A Freedom of Information Act request was filed by The Washington Post and the new emails the newspaper obtained shed light on how the scandal began.

It started in April of 2017, only four months after Price took over the department. Price’s staffers sought to fly him to Los Angeles after his Delta Air Lines flight was delayed due to bad weather.

“Officials quickly secured a $29,000 charter flight — which also had to be scuttled, as tornadoes plagued the D.C. region. But the day’s events left a scar on Price’s top aides, who vowed that the Trump Cabinet official would never again wait on a commercial airline’s schedule, and foreshadowed a five-month travel sprint in which the health department spent $456,000 in taxpayer money on Price’s charter flights across the United States,” the newspaper reported.

In one case, Price did not even need to fly at all, much less on a private jet.

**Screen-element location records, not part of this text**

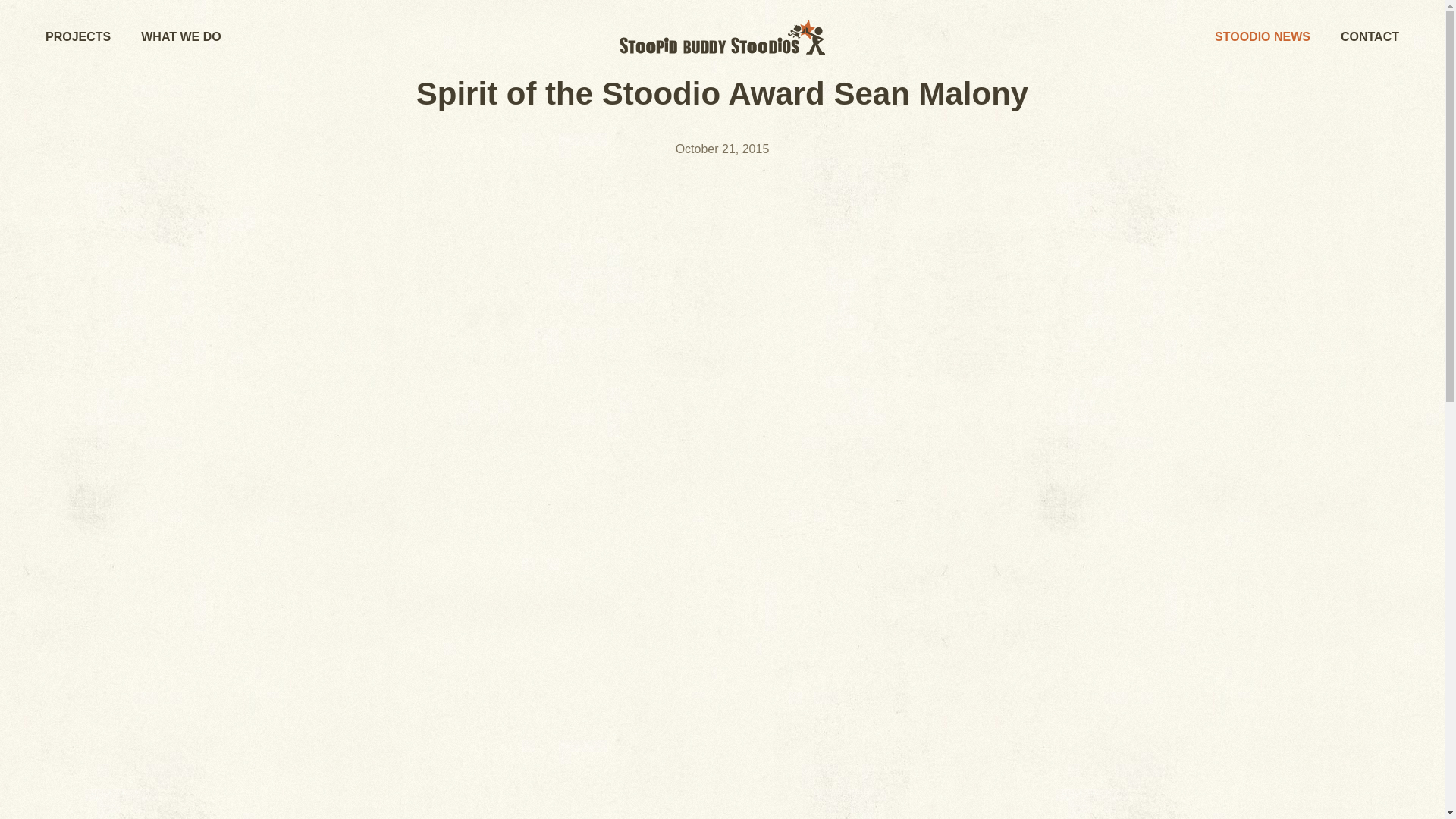
STOODIO NEWS (1262, 36)
PROJECTS (77, 36)
CONTACT (1369, 36)
WHAT WE DO (181, 36)
Given the description of an element on the screen output the (x, y) to click on. 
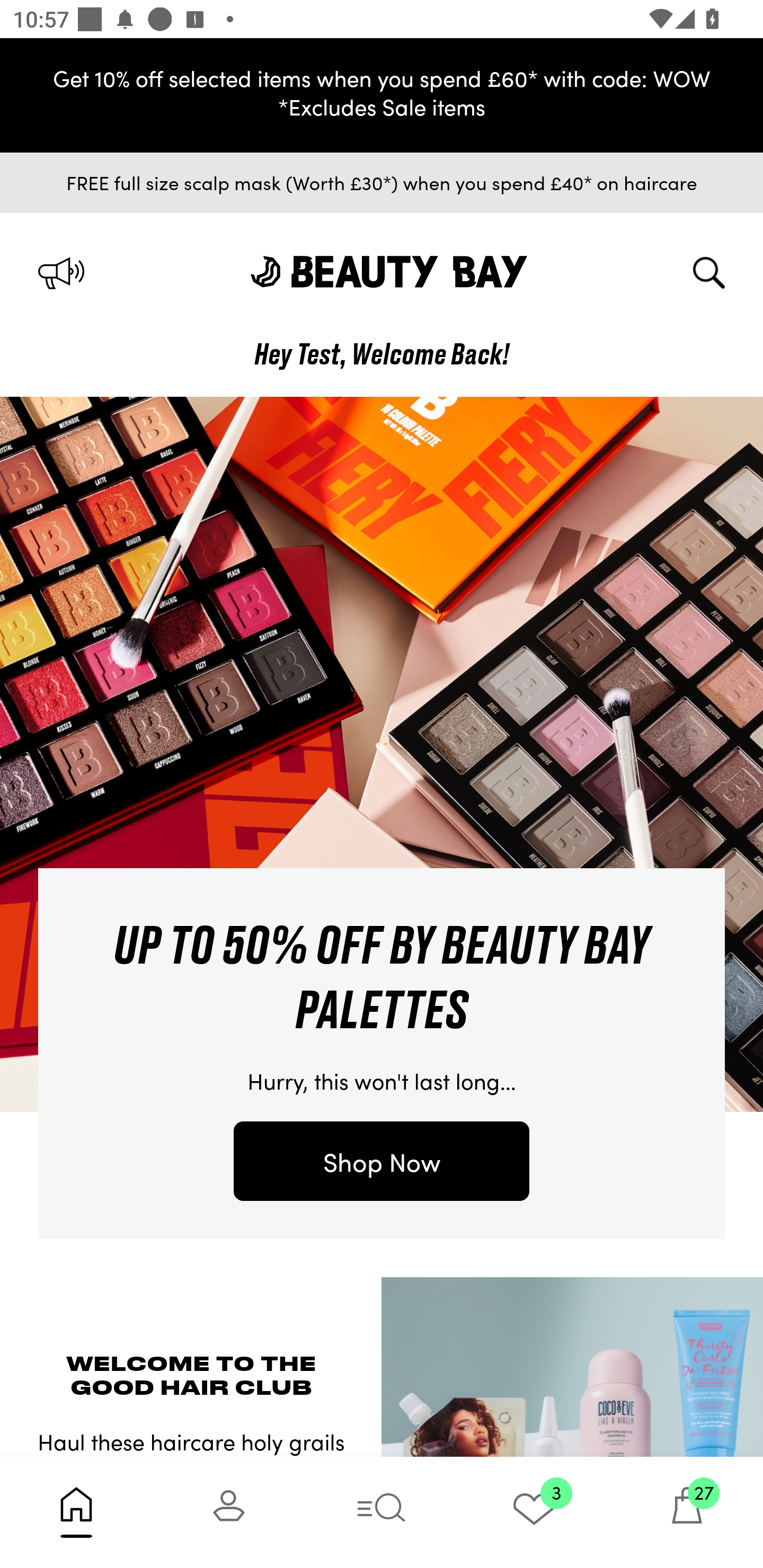
3 (533, 1512)
27 (686, 1512)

“One of the final trips came in September 2017, when health officials chartered a jet for Price, White House adviser Kellyanne Conway and their aides to fly round trip between Washington and Philadelphia — at a cost of $14,955 to taxpayers, according to government records,” The Post reported. “The department’s Office of Inspector General later concluded that Price’s flight to Philadelphia wasted more than $10,000 in taxpayer money compared with flying commercial, and that he could have made the trip by train.”

Prior to joining the Trump administration, Price spent a dozen years in Congress and chaired the House Budget Committee.